== The request ==
Output every line of the material below as a numbered list, skipping blank lines and leaving the pictures out.

#### Provided records ####

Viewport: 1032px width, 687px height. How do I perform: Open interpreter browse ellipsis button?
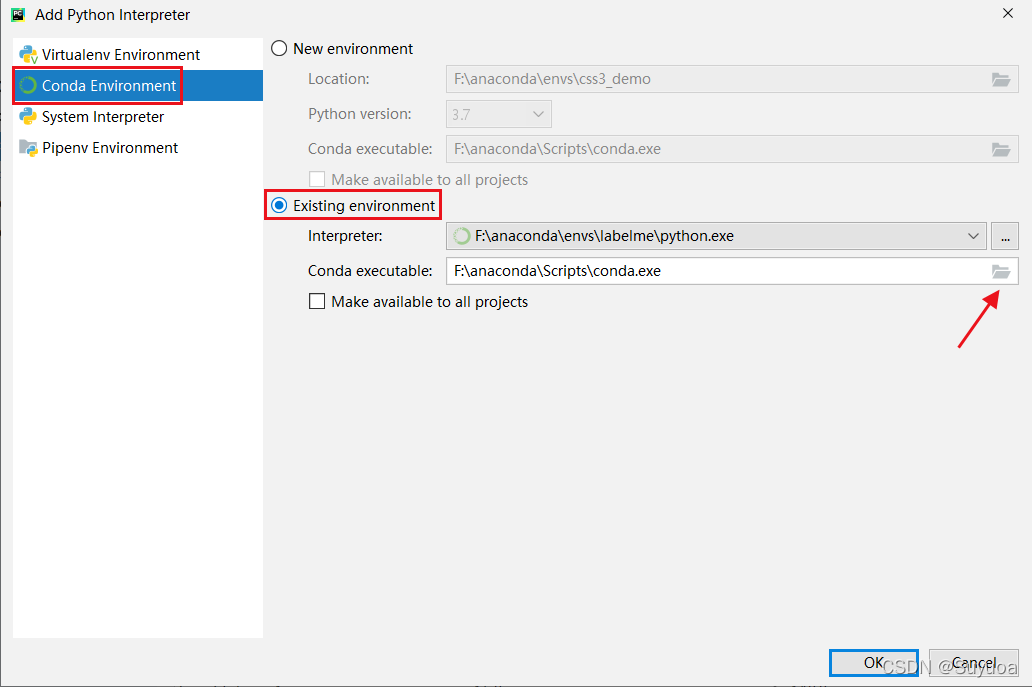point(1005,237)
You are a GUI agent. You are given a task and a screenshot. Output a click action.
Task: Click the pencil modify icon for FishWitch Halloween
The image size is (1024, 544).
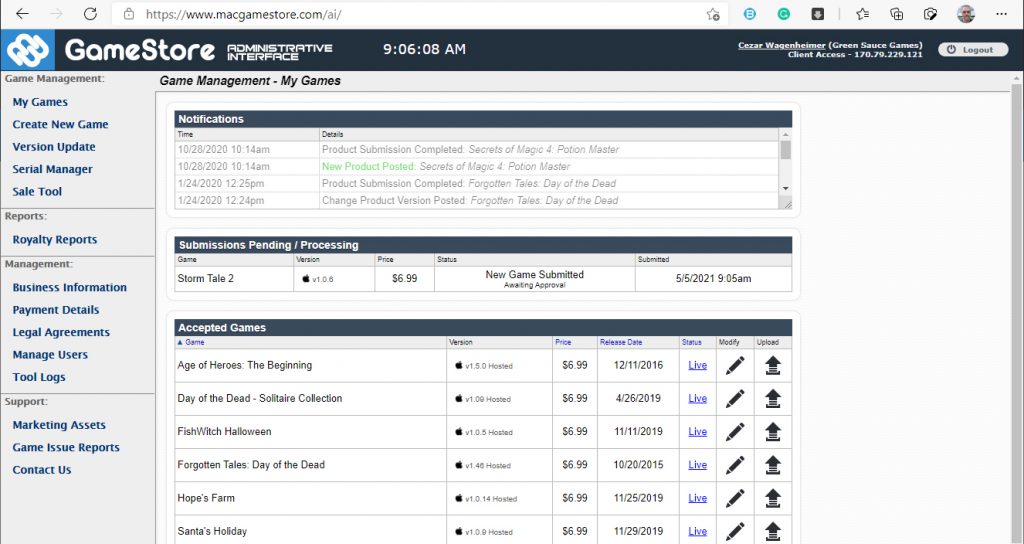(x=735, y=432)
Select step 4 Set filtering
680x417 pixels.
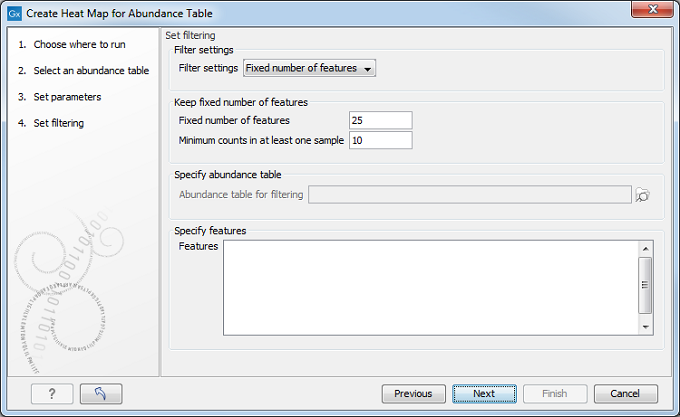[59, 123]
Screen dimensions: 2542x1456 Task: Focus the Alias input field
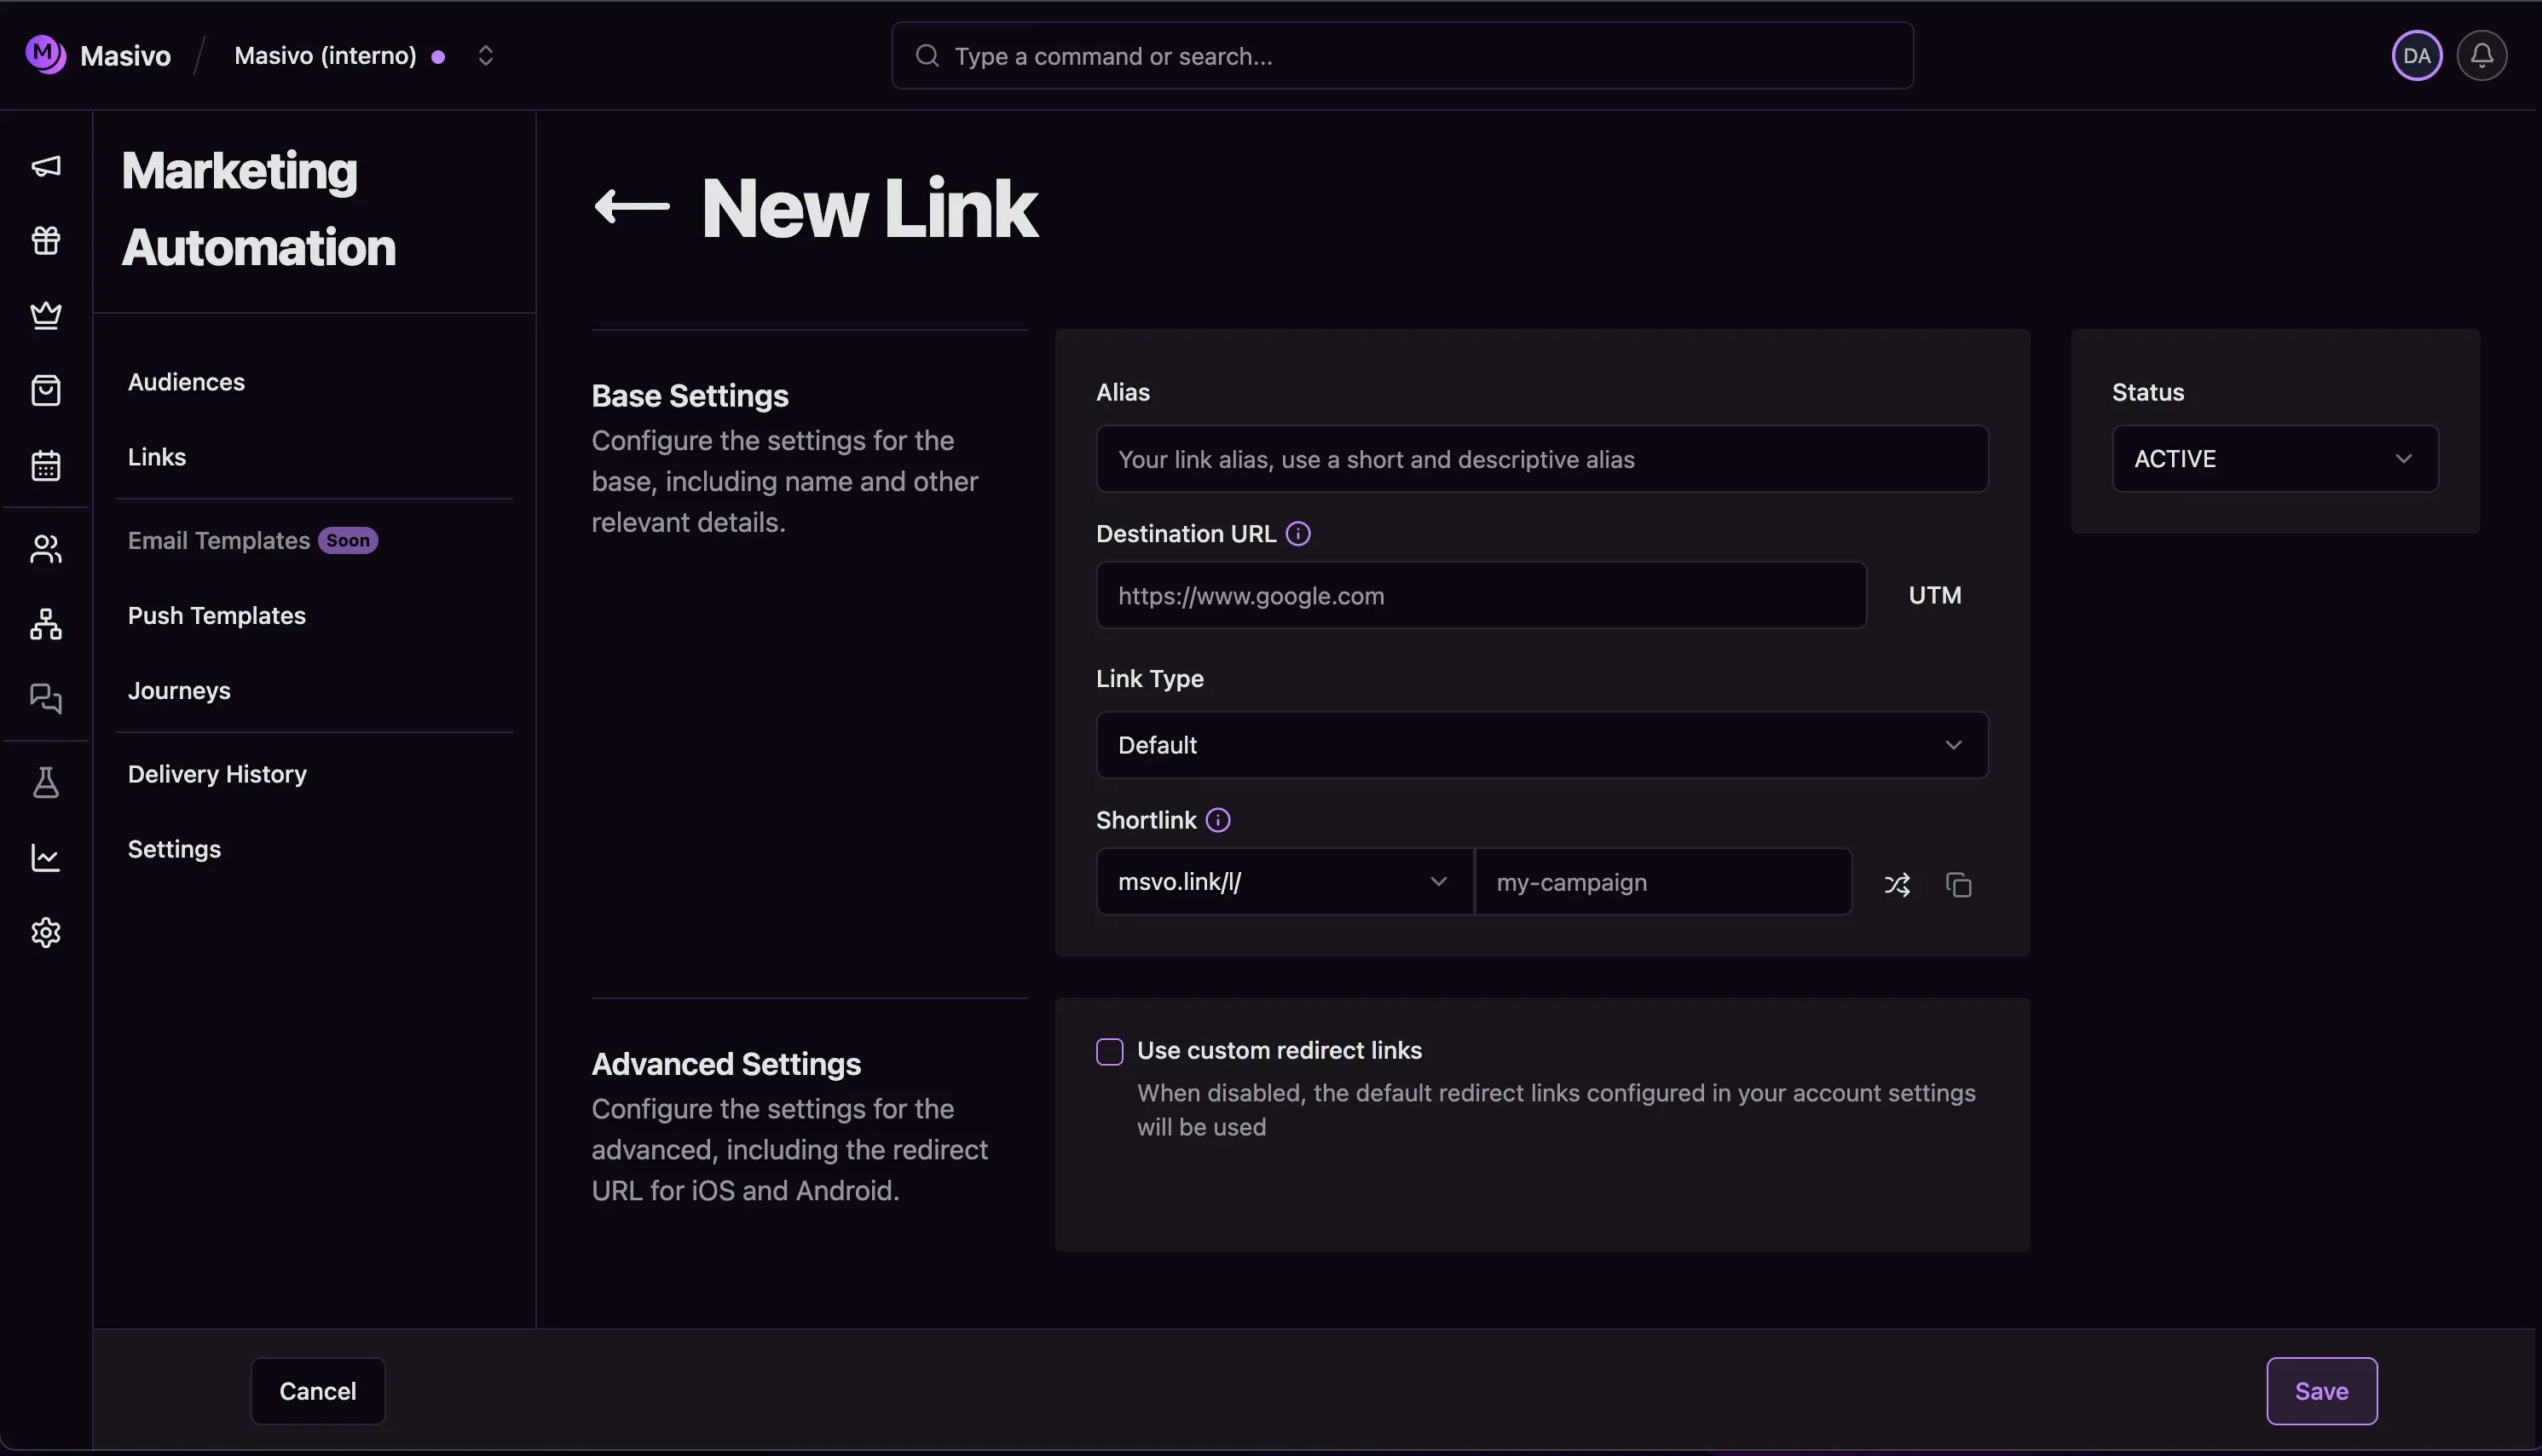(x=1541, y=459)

####

== The reply ==
1. Viewport: 1032px width, 687px height. How do I perform: Open interpreter browse ellipsis button?
2. point(1005,237)
3. You are a GUI agent. You are given a task and a screenshot. Output a click action.
4. Task: Click the pencil modify icon for FishWitch Halloween
5. The image size is (1024, 544).
6. (x=735, y=432)
7. Select step 4 Set filtering
8. 680x417 pixels.
9. [59, 123]
10. Screen dimensions: 2542x1456 Task: Focus the Alias input field
11. (x=1541, y=459)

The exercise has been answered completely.